> Extrait du document
----------

Le plus grand soin doit être apporté à la sélection des formateurs, à la programmation de la formation et à l’expérimentation. La sélection des formateurs doit se fonder sur deux compétences également importantes: la maîtrise du sujet et le talent pédagogique. Ce n’est pas parce qu’un individu maîtrise parfaitement le sujet de la prévention qu’il sera forcément capable de l’enseigner. En général, il est plus facile d’acquérir des connaissances que le don de l’enseignement. On trouvera, sur la plupart des lieux de travail, y compris dans les ateliers, un certain nombre d’individus naturellement doués pour l’enseignement et qui auront l’avantage de connaître le site et de pouvoir donner des exemples pratiques. Lors d’un apprentissage par petits groupes, un «animateur» peut intervenir à la place d’un formateur. Dans ce cas, l’animateur étudie avec le groupe, mais assume la responsabilité du processus d’apprentissage.

La programmation de la formation doit prendre en compte plusieurs facteurs importants. Elle doit se dérouler, par exemple, à un moment opportun pour les élèves et avec un minimum d’interruptions. La formation peut également être organisée en modules indépendants permettant de l’étaler dans le temps — on pourrait éventuellement programmer un module de trois heures par semaine. Cette solution permet non seulement de moins empiéter sur la production, mais également d’accorder du temps aux élèves entre les séances pour essayer d’appliquer les connaissances acquises.

Chaque programme de formation doit être expérimenté avant son lancement. Le programme peut ainsi être comparé aux objectifs de la formation. La mise à l’épreuve doit mobiliser non seulement les formateurs, mais également un échantillon représentatif des futurs élèves.

----------

> Matériel recueilli
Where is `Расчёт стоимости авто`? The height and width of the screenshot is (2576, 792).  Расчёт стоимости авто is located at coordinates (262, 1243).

----------

> Énoncé du problème
D'après l'extrait sur la formation à la prévention, expliquez en une à trois phrases pourquoi il peut être utile d'organiser la formation en modules indépendants. Le matériel recueilli est distinct de l'extrait et sans rapport avec lui.

> Réponse attendue
Des modules indépendants permettent d'étaler la formation dans le temps, par exemple avec un module de trois heures par semaine. Cette solution empiète moins sur la production et laisse aux élèves du temps entre les séances pour essayer d'appliquer les connaissances acquises.